15 Truths from 15 Days of Flu

15) Listen.  Our bodies are communicating with each of us all of the time – and they’re smart.  They’re real, living, breathing things.  Let’s try and give them what they’re really asking for.

14) Barreling through rarely (if ever?) works.  Through is through.  There is no rushing through pain, illness, disease. You can’t speed up the misery by denying or ignoring it.  The only way through, is through.

13) It’s okay to send our loved ones away.  It doesn’t mean we don’t love them, just sometimes complete concentration on our loved, sad, sick, selves requires our full attention.

12) It’s okay to call for help.  Always.  Being alone can deliver clarity.  Being together can deliver connection.  Both are critical to healing.
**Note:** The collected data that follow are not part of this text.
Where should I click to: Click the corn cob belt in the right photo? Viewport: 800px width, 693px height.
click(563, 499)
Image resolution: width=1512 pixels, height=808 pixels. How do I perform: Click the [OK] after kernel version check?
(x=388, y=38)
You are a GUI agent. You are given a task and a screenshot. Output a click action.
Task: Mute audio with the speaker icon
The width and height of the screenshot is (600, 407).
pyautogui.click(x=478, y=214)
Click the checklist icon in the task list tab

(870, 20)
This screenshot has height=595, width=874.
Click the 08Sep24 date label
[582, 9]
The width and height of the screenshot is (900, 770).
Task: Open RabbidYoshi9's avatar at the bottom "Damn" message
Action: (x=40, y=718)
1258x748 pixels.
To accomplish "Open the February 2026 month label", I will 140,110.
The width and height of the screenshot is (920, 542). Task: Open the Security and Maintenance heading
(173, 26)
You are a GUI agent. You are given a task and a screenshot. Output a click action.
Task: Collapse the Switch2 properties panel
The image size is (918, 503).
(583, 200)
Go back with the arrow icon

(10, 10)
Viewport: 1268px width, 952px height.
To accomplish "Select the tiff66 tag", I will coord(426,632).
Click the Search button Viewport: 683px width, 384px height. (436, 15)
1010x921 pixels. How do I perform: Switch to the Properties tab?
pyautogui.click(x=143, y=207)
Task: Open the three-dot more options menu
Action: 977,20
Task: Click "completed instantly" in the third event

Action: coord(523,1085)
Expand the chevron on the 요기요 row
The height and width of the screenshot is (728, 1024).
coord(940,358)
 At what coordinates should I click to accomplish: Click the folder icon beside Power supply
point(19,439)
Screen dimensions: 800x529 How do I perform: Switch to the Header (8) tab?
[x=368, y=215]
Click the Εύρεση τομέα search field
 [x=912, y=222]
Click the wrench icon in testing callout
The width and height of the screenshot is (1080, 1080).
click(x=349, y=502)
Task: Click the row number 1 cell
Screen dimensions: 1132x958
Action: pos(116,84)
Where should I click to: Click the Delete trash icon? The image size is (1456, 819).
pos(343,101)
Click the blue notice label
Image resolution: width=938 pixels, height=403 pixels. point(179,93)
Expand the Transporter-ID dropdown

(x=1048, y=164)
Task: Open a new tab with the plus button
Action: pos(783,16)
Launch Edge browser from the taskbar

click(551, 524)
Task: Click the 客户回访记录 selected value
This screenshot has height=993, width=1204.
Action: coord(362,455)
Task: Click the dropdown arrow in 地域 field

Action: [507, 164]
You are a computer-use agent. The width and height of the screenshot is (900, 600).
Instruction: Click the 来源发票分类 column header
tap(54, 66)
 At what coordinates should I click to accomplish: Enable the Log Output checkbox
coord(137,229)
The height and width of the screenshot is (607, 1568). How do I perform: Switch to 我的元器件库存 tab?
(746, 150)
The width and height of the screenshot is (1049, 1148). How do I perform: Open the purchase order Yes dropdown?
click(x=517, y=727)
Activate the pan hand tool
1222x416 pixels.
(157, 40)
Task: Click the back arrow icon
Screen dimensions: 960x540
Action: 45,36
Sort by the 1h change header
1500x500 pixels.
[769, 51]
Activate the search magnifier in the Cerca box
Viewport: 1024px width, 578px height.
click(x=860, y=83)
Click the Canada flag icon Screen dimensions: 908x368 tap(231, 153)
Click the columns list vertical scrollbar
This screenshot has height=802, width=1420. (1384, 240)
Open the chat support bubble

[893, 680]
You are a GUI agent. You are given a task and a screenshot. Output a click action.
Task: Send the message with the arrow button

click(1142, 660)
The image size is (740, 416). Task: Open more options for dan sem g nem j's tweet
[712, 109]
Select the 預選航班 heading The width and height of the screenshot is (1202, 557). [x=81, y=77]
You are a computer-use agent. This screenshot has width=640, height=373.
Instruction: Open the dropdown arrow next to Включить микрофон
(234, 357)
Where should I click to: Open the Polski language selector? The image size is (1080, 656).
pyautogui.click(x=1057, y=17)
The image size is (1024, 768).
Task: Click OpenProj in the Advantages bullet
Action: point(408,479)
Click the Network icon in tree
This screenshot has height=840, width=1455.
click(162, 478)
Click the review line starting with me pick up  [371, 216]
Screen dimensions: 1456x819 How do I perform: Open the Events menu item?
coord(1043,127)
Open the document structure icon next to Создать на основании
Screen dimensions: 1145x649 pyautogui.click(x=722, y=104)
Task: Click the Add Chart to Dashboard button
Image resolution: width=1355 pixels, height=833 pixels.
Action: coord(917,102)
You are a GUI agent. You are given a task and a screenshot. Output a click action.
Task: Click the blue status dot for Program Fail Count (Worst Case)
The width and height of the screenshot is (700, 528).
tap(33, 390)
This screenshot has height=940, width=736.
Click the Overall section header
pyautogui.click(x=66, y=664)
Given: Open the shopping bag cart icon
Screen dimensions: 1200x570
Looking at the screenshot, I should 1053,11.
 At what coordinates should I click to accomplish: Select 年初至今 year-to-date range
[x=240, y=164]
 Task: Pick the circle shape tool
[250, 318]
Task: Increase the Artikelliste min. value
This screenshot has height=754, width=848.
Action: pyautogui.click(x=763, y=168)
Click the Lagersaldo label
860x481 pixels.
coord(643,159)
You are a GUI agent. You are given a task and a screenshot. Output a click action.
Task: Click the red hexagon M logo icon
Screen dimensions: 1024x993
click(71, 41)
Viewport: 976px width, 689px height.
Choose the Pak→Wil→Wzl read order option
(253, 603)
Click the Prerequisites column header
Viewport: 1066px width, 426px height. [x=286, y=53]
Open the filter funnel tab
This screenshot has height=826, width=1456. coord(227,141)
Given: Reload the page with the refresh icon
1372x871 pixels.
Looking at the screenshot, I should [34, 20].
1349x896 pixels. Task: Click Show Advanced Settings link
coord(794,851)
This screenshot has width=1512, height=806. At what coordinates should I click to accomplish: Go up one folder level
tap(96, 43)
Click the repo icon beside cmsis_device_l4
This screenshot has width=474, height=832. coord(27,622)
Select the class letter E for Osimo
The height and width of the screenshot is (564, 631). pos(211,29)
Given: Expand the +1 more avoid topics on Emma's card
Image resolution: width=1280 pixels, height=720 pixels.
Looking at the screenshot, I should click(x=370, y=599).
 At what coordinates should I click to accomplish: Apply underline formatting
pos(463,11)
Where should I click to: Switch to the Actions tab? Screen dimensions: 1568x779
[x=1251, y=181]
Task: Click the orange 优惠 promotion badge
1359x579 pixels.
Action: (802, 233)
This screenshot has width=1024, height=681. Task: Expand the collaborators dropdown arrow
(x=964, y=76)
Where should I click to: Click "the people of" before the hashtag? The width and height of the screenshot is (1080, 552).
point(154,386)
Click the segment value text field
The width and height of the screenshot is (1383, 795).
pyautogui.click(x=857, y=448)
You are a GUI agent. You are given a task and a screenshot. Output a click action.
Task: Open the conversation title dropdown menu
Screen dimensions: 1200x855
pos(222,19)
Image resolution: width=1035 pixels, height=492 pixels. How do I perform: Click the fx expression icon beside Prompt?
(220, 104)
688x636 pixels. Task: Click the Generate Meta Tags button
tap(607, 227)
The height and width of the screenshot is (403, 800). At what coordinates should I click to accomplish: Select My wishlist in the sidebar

11) The Affair, Man in the High Castle, and This is Us are incredible television.

10) Sleep.  A lot more.  That whole “you can sleep when you’re dead thing,” – yeah, spot on.  Let’s not die early.  Let’s love our time.  Sleep is for the living.

9) More mistakes will happen.  Work will creep in.  Priorities will get confused.  Balls will be dropped.  Health will erode.  Though, maybe if we’re more mindful of the whens and hows, we can self-correct more quickly.  Practice = Progress.

8) Soup is good.

7) Juice is good (like the real stuff extracted from actual fruit).

6) Water is essential – tea is warm water with herbs and spices and roots.  Have more of the good, essential stuff.

5) Going outside helps.  When sickness has us down and out, it’s okay (even recommended to stay down), but when we start to come upright, get outside.  Even just for a minute.  Find some clear air.  Try and let it in.

4) Breathing – even clogged, snotty, mucus, blocked breathing – sounds like the ocean.  That has to mean something.  That we make the same sounds of the powerful waves that rock and feed our world. There are tides to life.  Let’s stop fighting and start riding them.

3) My body needs a place…to go and move, and stretch, and be happy, and find it’s own beauty.  Every gym, yoga studio, or at-home fitness program I’ve ever subscribed to, has been done so only after considering convenience and economics.  Both important, but now I’m ready to get real.  If it doesn’t FEEL amazing to go, I ultimately stop going. Time to find a place that my whole body craves.

2) Drugs help.

1) Love heals – not always necessarily what’s ailing us – but definitely what’s plaguing us.  Those fears of being being less than, or out-of-sight-out-of-mind, or valued only when actively doing.  Not true.  The calls from Mom, flowers from friends, attention from those most willing to risk infection just to be near, tell us otherwise.

Here’s to a happy and healthy New Year, which according to the Chinese Zodiac kicks of on January 28.  2017 is the the year of the Rooster my friends, which I (and all my fellow 1981 babies) happen to be.  So cock-a-doodle-do.